Double-Well Colloidal Nanocrystals Featuring Two-Color Photoluminescence

Ratiometric sensing strategy relies on the ratio of the two photoluminescence (PL) signals originating from the same nano-object for detecting the changes in the surrounding media. Recently, such dual-color emission has been demonstrated in semiconductor colloids, where the PL signal from a quantum-confined domain was complemented with the secondary emission from transition metal ions or a bulk-like structure. Here, we report on the development of E dual-color nanocrystal colloids featuring a combination of two quantum-confined emitters within the same nano-object. The reported morphology relies on double-well core/barrier/shell arrangement, where zero-dimensional excitons of the core component (PbS) can coexist with two-dimensional excitons of the shell domain (CdSe). As a result, the core and shell emission bands can be independently tuned across 880-1500 nm and 600-650 nm spectral windows, respectively.
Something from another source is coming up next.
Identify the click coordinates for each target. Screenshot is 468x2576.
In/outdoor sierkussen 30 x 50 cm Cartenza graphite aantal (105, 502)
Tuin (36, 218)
A CdS potential barrier at the PbS/CdSe interface was designed to suppress the energy and charge diffusion between the two domains allowing both emission bands to exhibit quantum yields over 10%. Fabricated colloids were demonstrated as dual-color probes for sensing the redox environment, where both the energetics and the timing of photoinduced charge transfer to an add-on analyte could be inferred from the ratiometric measurements.